(Text passage):
■ ■ ■
Reuters reports Spain banks' bad loans highest since Oct '94

  • Non-performing loans rise to 8.2 pct of portfolios
  • House prices fall 7.2 pct in Q1
  • Defaults to keep rising on back of budget cuts

Spanish banks' bad loans rose to their highest level since Oct. 1994 in February, to 8.2 percent of their credit portfolios, Bank of Spain data showed on Wednesday, as the sector continues to battle sliding house prices and a looming recession.

Banks are facing a new wave of loan defaults as an economic crisis deepens and analysts say some may not survive as the government implements sweeping budget cuts that will only add to Spanish households' problems with repaying debt.

Non-performing loans increased by 3.8 billion euros ($4.99 billion) to 143.8 billion euros in February from the previous month. They totalled 7.9 percent of total debt portfolios in January.
■ ■ ■
[Word and element locating data]
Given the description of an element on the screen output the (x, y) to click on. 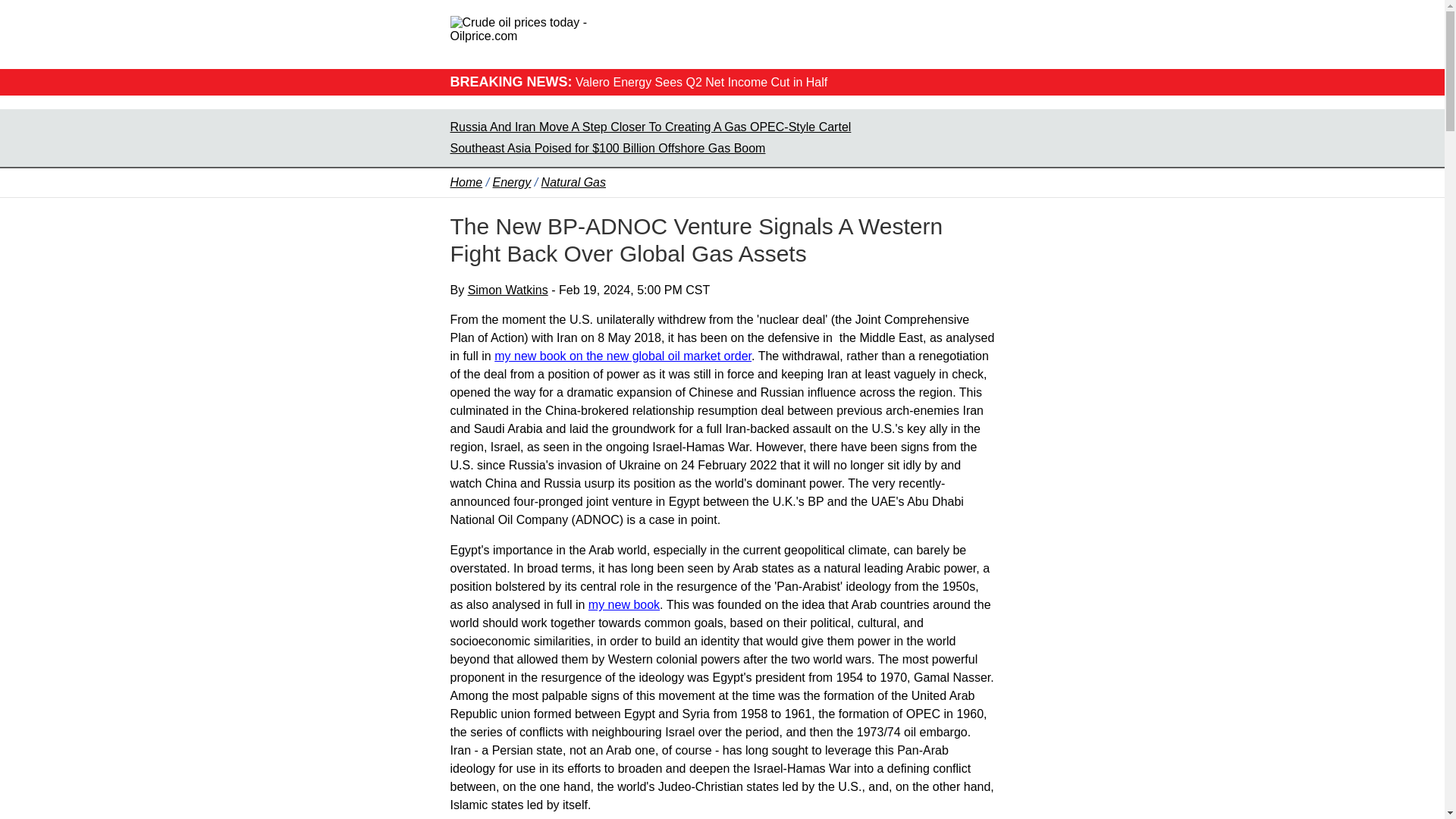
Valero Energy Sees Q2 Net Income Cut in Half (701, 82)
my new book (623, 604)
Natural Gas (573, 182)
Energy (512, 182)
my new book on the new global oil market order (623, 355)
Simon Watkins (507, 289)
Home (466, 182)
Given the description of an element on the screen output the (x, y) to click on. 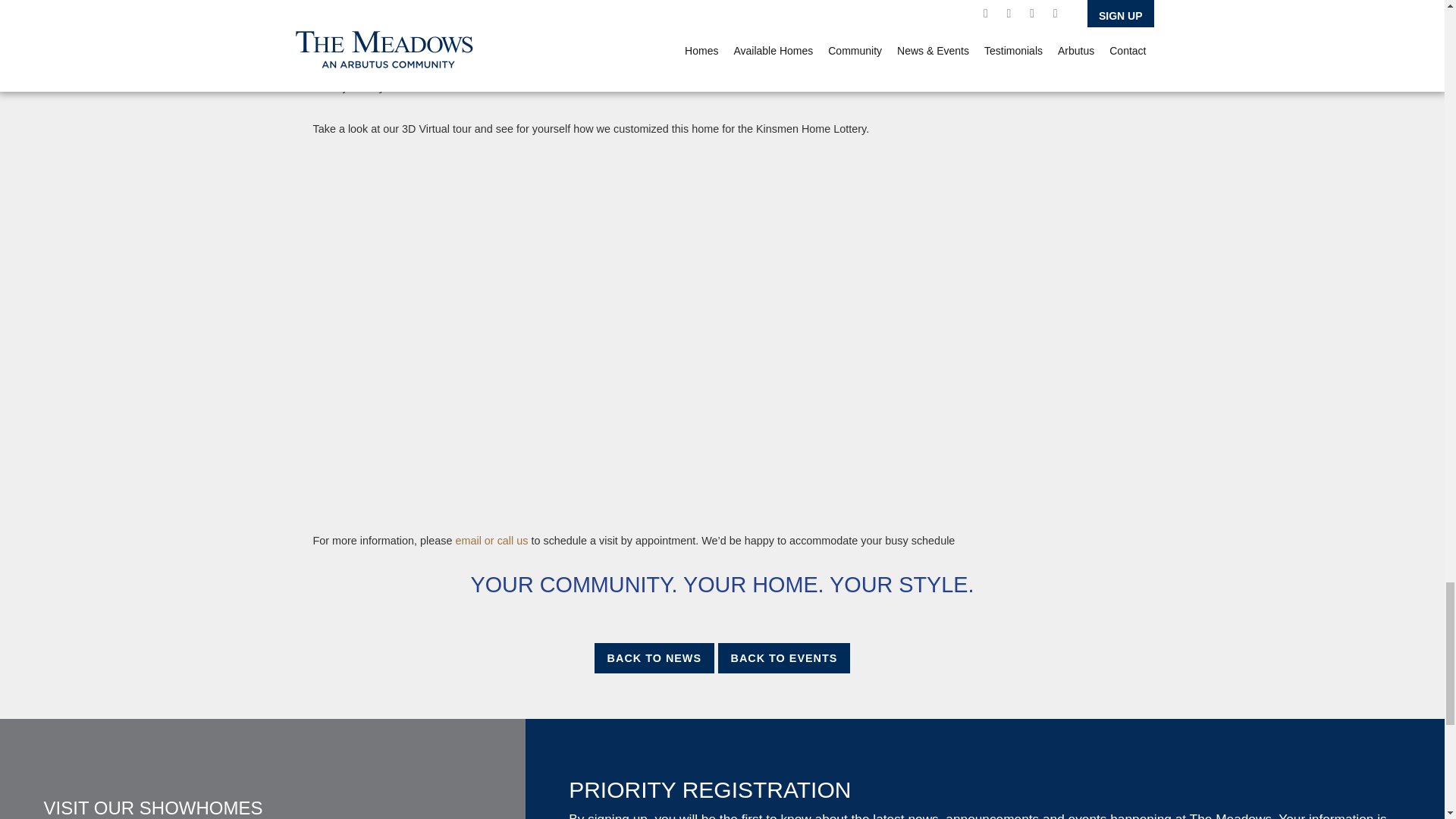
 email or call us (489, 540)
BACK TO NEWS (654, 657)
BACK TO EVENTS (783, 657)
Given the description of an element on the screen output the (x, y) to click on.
■ ■ ■
(What to do):
[1] Revise the report on Spanish banks' bad loans, starting with "Reuters reports Spain" and going on through "portfolios in January.", with "sliding" changed to "falling".
[2] Extend the report on Spanish banks' bad loans, picking up after its last sentence.
The records have no connection to the text.

(Responses to the tasks):
[1]
Reuters reports Spain banks' bad loans highest since Oct '94

  • Non-performing loans rise to 8.2 pct of portfolios
  • House prices fall 7.2 pct in Q1
  • Defaults to keep rising on back of budget cuts

Spanish banks' bad loans rose to their highest level since Oct. 1994 in February, to 8.2 percent of their credit portfolios, Bank of Spain data showed on Wednesday, as the sector continues to battle falling house prices and a looming recession.

Banks are facing a new wave of loan defaults as an economic crisis deepens and analysts say some may not survive as the government implements sweeping budget cuts that will only add to Spanish households' problems with repaying debt.

Non-performing loans increased by 3.8 billion euros ($4.99 billion) to 143.8 billion euros in February from the previous month. They totalled 7.9 percent of total debt portfolios in January.

[2]
That picture - driven by the collapse of a housing boom in the global financial turmoil of 2008 - is at the heart of problems for Spanish banks that have seen other institutions refuse to lend to them and forced some to rely on the European Central Bank for funding.
Hopeless Situation

Back on March 28, my friend Pater Tenebrarum on the Acting Man blog pinged me with the following comments.
The situation is totally hopeless. If banks were to raise their puny loan loss provisions by just 1% of total loan exposure, it would eat 12% of their tangible net asset value.

These banks are completely insolvent. I actually think all of Spain is bankrupt at every level of its society, from households to banks to the government.

Apart from their exposure to €200 billion in 'problem loans' (to developers, consumers and in the form of already foreclosed loans), they have an additional exposure to €1.6 trillion in 'other loans', including mortgages, of which they say only 2.4% are delinquent (a certain bridge in Brooklyn comes to mind).

It looks to me like Spain will become a huge problem for the eurocracy.
Yes indeed, it already has.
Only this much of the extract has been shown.